Klaus Schwab, fondatore e volto storico del World Economic Forum, ha annunciato le sue dimissioni dalla presidenza e dal consiglio di amministrazione dell’organizzazione da lui creata quasi 55 anni fa. La decisione, comunicata lunedì con effetto immediato, segna la conclusione di una delle carriere più influenti — e controverse — nel panorama della governance globale.
“A seguito del mio recente annuncio, e all’inizio del mio 88° anno di vita, ho deciso di dimettermi dalla carica di Presidente e di membro del Consiglio di Amministrazione, con effetto immediato”, ha comunicato Schwab al Consiglio.
Durante una riunione straordinaria del 20 aprile, il Consiglio di Amministrazione ha preso atto delle sue dimissioni e, in conformità con il regolamento del Forum, ha nominato all’unanimità il vicepresidente Peter Brabeck-Letmathe come presidente ad interim.
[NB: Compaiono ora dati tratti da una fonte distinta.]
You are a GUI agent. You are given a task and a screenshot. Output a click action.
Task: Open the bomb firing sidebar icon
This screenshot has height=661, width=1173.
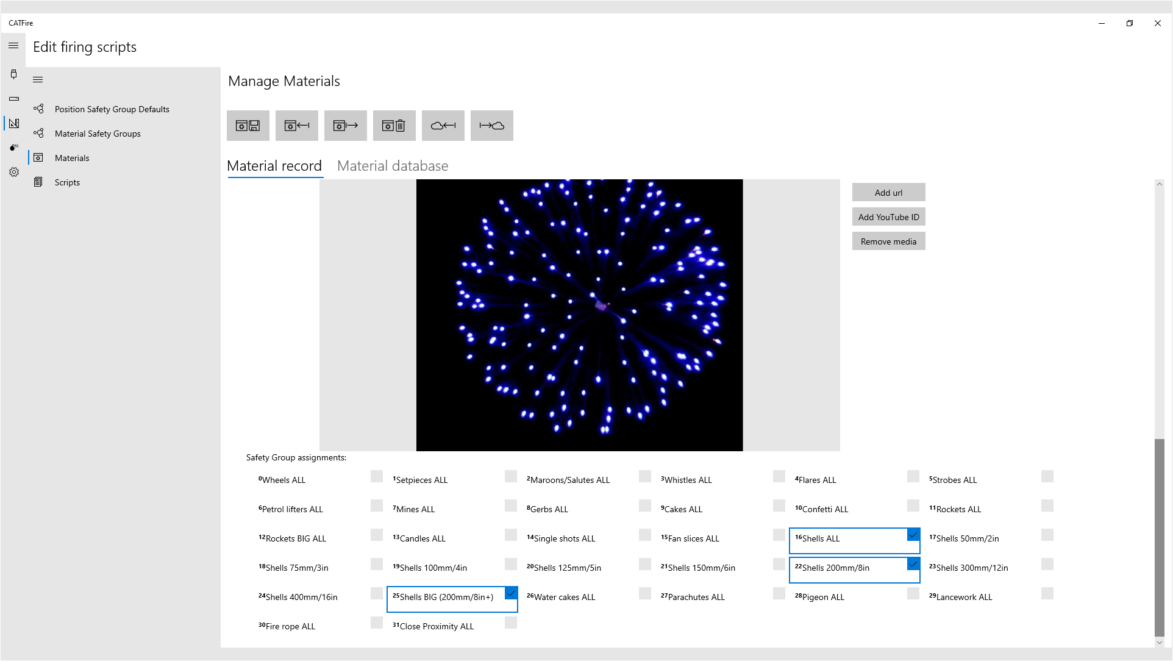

Inoltre, è stato istituito un Comitato di Ricerca incaricato di selezionare un futuro presidente dell’organizzazione.
“Il Consiglio ha riconosciuto gli straordinari risultati del Presidente in pensione e fondatore del World Economic Forum, Klaus Schwab. Ha creato la principale piattaforma globale per il dialogo e il progresso, e il Consiglio ha espresso la sua gratitudine per i suoi 55 anni di instancabile leadership alla guida del Forum”, si legge nella nota ufficiale.
In un momento storico caratterizzato da transizioni tecnologiche, crisi geopolitiche e sfide ambientali senza precedenti, il Consiglio ha ribadito la centralità della missione del Forum: essere un facilitatore di dialogo, inclusione e collaborazione su scala globale. “La necessità di un dialogo inclusivo per affrontare la complessità e plasmare il futuro non è mai stata così critica”, ha sottolineato il Consiglio, aggiungendo che il Forum continuerà a riunire leader di tutti i settori e regioni per promuovere soluzioni comuni.
Un’eredità divisiva
Schwab ha fondato il Forum nel 1971 con appena 6.000 dollari, quando era ancora un professore relativamente sconosciuto all’Università di Ginevra. Quello che iniziò come un piccolo raduno di manager europei è diventato, sotto la sua guida, un impero multimilionario dal fatturato annuo di circa 390 milioni di dollari e con un’influenza politica ed economica a livello mondiale.
Ogni gennaio, leader politici, imprenditori, intellettuali e celebrità si riuniscono a Davos per confrontarsi sul futuro dell’economia globale. Ma proprio questa concentrazione di potere ha reso Schwab bersaglio delle critiche più feroci. Visto dai detrattori come il volto dell’élite globalista, Schwab è stato accusato di promuovere un’agenda tecnocratica, distante dai bisogni reali delle popolazioni.
Il “Grande Reset” e le controversie globali
Durante la pandemia di COVID-19, Schwab ha rilanciato la sua visione di un “Grande Reset” dell’economia globale, un piano per rinnovare sistemi economici e sociali nel nome della sostenibilità, della giustizia e dell’innovazione tecnologica. Ma per molti, questa proposta ha avuto il sapore di un’accelerazione autoritaria e centralizzante, alimentando teorie cospirative e sospetti bipartisan.
Sotto il suo impulso, il WEF si è posto alla guida di battaglie su temi come la digitalizzazione della valuta (CBDC), l’Intelligenza Artificiale, la transizione ecologica, il transumanesimo, le tasse sul carbonio e la governance globale. In particolare, il concetto di “stakeholder capitalism”, promosso da Schwab come alternativa al capitalismo tradizionale, è stato percepito da alcuni come una forma mascherata di ingegneria sociale.
Celebre — e molto criticato — il video prodotto dal WEF che profetizzava un futuro in cui “non possederai nulla e sarai felice”, interpretato da molti come un attacco alla proprietà privata e come simbolo della visione elitista che il Forum, secondo i suoi oppositori, incarna.
Una successione tutta da scrivere
Il consiglio del WEF ha affidato temporaneamente la guida all’ex CEO di Nestlé e presidente della Formula 1, Peter Brabeck-Letmathe. Figura rispettata nel mondo degli affari internazionali, Brabeck guiderà il Forum mentre il comitato di ricerca avvia la delicata selezione del successore definitivo.
La vera sfida sarà ridefinire la traiettoria del WEF in un contesto sempre più polarizzato e segnato dal ritorno delle logiche nazionali sulle spinte globaliste. In gioco, non c’è solo l’eredità di Schwab, ma anche la sopravvivenza stessa del modello Davos come punto di riferimento per la cooperazione internazionale.